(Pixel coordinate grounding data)
★ ★ ★
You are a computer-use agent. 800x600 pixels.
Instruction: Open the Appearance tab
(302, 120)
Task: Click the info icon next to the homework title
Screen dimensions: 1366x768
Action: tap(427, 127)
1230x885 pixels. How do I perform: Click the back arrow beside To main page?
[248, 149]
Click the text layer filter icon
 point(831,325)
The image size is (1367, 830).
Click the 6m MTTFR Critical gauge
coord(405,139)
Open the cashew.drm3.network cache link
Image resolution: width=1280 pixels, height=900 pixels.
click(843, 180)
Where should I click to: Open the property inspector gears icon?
★ ★ ★
**The task**
Set down, exactly and only, the lines running from the one holding "Screen dimensions: 1366x768" through the end of the records above, both ends included.

**Exercise solution**
Screen dimensions: 1366x768
Action: tap(427, 127)
1230x885 pixels. How do I perform: Click the back arrow beside To main page?
[248, 149]
Click the text layer filter icon
 point(831,325)
The image size is (1367, 830).
Click the 6m MTTFR Critical gauge
coord(405,139)
Open the cashew.drm3.network cache link
Image resolution: width=1280 pixels, height=900 pixels.
click(843, 180)
Where should I click to: Open the property inspector gears icon?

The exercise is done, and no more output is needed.